Personalization as a Service

Market: brick-and-mortar retail, ecommerce

Problem Space: customer value experience

Problem: retailers commonly offer sales and coupons to incentivize customers to purchase various products. Offers like these are generally provided to customers based on customer data that suggests what offers a group of customers may respond positively. Offers are not generally designed specifically for a particular customer, however. As a result, the offers may not incentivize each individual customer.

Assuming a retailer has the capability to identify targeted offers for each customer, they would face numerous technical challenges in actually implementing digital advertising campaigns that utilize these targeted offers. For example, identifying personalized offers for an entire customer base, which may include millions of customers, and disbursing such personalized offers may be impracticable due to scaling challenges. The timeliness of an offer may also affect the efficacy of the offer. A targeted offer for a customer may be based on outdated customer data, so that by the time the customer data is analyzed, a targeted offer is generated, and the targeted offer is delivered to the customer, the targeted offer may no longer be relevant or motivating to the customer. Providing personalized offers on a large scale may require increased time for data transfer and data analysis, yet the increased time may cause the personalized offers to be less effective.

Solution: a PaaS offering that provides omni-channel data syndication, generalized to support the personalization of any type of content.

Beginning with the customer value experience problem space and the personalization of offers and offer-related content for each customer at scale, a set of base data requirements was established to determine what data transformations would be required to support personalization on a mass scale. The dataset in its most actionable state became a collection of unique offer identifiers per customer, along with other meta data to help determine and associate related offer content and placement, as well as support further sorting and filtering of the offers. Once received, the actionable data set is made available to internal and third-party applications via a private API endpoint.

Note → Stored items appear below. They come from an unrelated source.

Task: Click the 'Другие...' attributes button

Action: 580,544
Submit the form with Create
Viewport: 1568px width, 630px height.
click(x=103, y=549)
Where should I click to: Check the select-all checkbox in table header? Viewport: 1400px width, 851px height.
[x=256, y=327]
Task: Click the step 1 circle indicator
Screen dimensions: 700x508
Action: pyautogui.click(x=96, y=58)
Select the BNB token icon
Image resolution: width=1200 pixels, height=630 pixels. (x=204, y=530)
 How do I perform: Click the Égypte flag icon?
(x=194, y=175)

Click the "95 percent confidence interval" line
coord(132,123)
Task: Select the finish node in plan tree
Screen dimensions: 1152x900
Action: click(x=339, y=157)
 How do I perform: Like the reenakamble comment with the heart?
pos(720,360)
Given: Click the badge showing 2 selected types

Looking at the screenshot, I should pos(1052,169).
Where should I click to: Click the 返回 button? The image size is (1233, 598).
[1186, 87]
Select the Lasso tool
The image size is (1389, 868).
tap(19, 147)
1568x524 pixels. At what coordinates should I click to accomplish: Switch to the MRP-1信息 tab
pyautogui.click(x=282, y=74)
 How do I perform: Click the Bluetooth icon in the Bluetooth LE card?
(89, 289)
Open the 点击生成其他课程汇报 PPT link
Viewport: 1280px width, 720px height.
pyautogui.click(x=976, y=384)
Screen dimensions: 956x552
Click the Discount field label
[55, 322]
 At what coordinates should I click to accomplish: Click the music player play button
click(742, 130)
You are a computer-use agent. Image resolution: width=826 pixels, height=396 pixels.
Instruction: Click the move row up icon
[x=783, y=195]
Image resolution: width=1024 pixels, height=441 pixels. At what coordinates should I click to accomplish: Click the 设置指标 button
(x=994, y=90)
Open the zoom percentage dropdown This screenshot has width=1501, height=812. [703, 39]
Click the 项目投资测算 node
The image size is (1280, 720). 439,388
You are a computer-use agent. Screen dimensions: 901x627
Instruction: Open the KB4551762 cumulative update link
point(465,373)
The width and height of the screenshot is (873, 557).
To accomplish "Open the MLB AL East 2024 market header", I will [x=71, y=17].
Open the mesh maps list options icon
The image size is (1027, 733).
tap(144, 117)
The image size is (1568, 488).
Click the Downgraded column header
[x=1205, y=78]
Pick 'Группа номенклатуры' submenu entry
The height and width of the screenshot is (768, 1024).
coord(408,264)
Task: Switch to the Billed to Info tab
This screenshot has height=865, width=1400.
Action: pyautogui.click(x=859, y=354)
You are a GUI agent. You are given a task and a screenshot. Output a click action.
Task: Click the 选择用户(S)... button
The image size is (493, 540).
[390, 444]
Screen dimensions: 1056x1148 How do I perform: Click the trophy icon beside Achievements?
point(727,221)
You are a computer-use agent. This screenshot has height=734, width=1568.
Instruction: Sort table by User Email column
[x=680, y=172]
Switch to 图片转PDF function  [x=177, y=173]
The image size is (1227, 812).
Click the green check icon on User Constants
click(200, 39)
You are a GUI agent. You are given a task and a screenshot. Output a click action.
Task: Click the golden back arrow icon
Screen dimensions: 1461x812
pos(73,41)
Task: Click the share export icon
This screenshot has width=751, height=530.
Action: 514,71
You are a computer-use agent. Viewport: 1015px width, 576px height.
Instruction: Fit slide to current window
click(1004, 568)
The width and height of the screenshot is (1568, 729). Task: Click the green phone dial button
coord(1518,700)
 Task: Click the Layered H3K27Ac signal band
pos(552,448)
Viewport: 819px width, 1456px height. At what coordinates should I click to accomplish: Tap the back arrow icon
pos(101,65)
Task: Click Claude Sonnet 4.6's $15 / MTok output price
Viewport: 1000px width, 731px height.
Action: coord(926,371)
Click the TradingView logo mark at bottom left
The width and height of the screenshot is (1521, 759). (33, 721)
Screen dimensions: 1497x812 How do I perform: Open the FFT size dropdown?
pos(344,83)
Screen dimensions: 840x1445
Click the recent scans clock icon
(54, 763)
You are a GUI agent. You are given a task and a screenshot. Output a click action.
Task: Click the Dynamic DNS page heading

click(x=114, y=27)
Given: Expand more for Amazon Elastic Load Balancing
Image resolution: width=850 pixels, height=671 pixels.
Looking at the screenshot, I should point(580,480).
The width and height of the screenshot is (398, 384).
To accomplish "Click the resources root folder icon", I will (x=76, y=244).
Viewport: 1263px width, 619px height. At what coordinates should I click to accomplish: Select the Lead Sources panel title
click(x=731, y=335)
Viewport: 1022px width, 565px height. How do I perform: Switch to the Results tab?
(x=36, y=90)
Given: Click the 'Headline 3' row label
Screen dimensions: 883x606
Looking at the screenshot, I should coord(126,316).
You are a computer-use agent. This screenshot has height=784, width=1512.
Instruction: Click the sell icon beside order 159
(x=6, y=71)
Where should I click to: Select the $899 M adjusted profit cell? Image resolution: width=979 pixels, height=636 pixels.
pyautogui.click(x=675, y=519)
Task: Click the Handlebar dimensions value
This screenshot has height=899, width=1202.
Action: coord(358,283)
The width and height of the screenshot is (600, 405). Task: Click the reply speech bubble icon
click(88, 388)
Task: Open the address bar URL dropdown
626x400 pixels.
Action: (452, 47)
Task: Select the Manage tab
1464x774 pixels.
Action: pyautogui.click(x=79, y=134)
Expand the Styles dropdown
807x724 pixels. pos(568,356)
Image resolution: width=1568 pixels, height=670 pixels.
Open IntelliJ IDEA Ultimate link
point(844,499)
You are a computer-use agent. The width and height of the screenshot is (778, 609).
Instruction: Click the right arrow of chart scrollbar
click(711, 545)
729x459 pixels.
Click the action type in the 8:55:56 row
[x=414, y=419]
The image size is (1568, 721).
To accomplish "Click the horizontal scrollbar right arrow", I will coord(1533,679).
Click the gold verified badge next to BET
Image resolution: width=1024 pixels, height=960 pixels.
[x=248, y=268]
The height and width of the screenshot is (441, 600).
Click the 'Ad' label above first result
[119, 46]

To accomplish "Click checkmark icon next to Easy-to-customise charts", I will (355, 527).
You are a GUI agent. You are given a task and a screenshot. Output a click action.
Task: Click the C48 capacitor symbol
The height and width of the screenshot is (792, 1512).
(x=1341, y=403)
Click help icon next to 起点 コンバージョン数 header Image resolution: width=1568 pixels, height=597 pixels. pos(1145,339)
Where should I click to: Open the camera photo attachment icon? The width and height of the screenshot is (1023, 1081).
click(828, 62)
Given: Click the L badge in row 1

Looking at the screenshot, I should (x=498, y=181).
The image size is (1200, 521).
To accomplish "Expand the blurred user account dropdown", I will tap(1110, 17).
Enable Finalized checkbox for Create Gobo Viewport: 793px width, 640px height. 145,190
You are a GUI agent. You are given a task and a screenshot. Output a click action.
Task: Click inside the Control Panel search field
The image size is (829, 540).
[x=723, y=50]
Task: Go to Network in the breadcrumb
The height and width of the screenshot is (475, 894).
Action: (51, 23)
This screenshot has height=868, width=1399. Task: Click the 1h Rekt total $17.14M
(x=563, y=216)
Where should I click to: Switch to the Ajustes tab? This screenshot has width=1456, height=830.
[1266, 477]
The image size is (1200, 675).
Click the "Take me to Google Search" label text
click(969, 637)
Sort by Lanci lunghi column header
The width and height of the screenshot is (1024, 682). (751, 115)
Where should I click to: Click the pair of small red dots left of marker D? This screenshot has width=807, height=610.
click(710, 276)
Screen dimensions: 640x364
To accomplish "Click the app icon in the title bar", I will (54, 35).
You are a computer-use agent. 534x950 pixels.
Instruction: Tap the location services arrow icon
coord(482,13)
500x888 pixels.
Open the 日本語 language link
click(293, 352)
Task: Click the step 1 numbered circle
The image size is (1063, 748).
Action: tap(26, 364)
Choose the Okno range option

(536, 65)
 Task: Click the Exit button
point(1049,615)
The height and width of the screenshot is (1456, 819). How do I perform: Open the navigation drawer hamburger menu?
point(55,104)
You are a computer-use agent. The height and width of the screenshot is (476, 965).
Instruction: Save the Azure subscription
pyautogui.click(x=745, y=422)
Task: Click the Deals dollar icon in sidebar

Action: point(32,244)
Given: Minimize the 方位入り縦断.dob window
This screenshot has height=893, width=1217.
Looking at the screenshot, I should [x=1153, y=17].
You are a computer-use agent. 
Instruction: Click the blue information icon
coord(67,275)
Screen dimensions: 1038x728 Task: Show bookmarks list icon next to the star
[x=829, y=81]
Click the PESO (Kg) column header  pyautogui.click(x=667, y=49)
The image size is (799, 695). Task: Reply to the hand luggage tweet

Thanks to the PaaS offering’s utilization of cloud infrastructure and a robust HA/DR strategy, any application with the proper security permissions can receive the data required for personalizing offers on demand, at the moment of customer interaction with the content, by calling the API utilizing certain parameters for sorting and filtering. Because the PaaS solution is data agnostic (the suite of APIs providing high-volume pass-throughs for collections of things for each customer), the solution can be employed for any number of enterprise use cases that call for personalized content at scale.